Abdulrasheed Maina did not lose his grip on power because Buhari alone willed it so. His removal followed relentless media exposure, civil society agitation, and national embarrassment that made silence impossible. Even Ibrahim Magu, acting Chairman of the EFCC and once perceived as untouchable because of presidential backing, was eventually suspended and disgraced amid mounting pressure from within the system and outside it. These men were not sacked by critics in a literal sense, but critics created the conditions that made their continued stay politically costly. Wike knows this history. He simply chooses to ignore it.
His argument that power is everything, that politics is raw interest stripped of sentiment, is not new. Nigerian politics has always been transactional. But it has never been as one-dimensional as Wike suggests. Power that ignores legitimacy eventually weakens. Strength that mocks public sentiment often overreaches. And numbers, votes, local governments, party structures, do not remain loyal forever, especially when deployed as instruments of punishment rather than persuasion.
The Obio/Akpor rhetoric is particularly troubling.
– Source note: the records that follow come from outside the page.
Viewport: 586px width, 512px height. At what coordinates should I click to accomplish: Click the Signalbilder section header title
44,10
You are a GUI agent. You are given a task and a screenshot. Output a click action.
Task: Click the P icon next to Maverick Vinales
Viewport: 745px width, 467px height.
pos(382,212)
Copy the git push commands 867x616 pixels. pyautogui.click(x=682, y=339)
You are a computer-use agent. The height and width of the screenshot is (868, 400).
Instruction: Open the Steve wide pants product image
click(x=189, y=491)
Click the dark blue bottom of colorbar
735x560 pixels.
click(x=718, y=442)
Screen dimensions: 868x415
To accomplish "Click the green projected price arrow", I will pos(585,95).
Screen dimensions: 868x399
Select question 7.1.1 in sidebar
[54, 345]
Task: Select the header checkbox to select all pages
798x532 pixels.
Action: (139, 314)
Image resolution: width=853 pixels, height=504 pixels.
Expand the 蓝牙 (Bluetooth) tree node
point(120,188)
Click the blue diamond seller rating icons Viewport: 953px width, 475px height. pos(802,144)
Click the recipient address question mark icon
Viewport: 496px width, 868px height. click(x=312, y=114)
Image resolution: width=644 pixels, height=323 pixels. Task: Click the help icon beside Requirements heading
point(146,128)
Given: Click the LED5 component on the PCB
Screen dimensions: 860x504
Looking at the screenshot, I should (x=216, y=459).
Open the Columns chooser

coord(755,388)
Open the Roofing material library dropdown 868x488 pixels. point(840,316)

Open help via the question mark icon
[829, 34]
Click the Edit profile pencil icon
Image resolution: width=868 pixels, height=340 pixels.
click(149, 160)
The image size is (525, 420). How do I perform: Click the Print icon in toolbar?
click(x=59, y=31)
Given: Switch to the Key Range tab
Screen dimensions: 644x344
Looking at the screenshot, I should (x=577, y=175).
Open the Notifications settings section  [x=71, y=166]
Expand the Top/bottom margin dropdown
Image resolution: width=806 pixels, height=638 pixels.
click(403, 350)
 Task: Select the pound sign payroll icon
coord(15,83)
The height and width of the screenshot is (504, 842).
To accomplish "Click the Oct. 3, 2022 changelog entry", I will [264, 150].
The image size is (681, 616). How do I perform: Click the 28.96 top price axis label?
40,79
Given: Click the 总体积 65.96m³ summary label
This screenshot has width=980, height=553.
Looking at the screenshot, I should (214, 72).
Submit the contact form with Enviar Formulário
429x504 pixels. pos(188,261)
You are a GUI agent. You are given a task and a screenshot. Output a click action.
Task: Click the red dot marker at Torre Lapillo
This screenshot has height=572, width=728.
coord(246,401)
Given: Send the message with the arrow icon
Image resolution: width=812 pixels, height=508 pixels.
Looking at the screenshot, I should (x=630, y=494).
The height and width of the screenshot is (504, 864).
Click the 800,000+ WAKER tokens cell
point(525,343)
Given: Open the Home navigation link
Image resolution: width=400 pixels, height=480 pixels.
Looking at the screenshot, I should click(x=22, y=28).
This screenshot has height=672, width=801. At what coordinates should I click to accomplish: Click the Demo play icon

Threatening to “punish” perceived enemies with votes reduces democracy to a weapon, not a choice. It turns citizens into foot soldiers and ballots into cudgels. That mindset may win short-term battles, but it corrodes the political space and deepens divisions, especially in a state already at war with itself.
More importantly, Wike’s boast rings hollow when viewed against the current Rivers State crisis. If power alone guarantees control, why has Rivers remained politically unstable since he left office? Why the repeated impeachment attempts, presidential interventions, and even a state of emergency? These are not signs of mastery; they are symptoms of unresolved conflict and over-centralized influence. A truly secure political legacy does not require perpetual crisis management.
The claim that only Tinubu can sack him also underestimates Tinubu himself. Presidents do not operate in a vacuum. They calculate costs. When an appointee becomes more of a liability than an asset, even the most loyal presidents adjust. Tinubu is a seasoned political survivor, not a sentimental godfather. If Wike ever becomes a net political burden, nationally or internationally, no amount of Obio/Akpor votes will save him.
History’s lesson is simple: critics matter. Public opinion matters. Pressure works, slowly but surely. The dog that insists it hears only the hunter’s voice often forgets that the forest has its own dangers. Wike may feel secure today, buoyed by cheers, numbers, and presidential proximity. Others before him felt the same. Many of them learned too late that power in Nigeria is not absolute, not permanent, and certainly not deaf to pressure. Threatening critics is easy. Outsmarting history is not.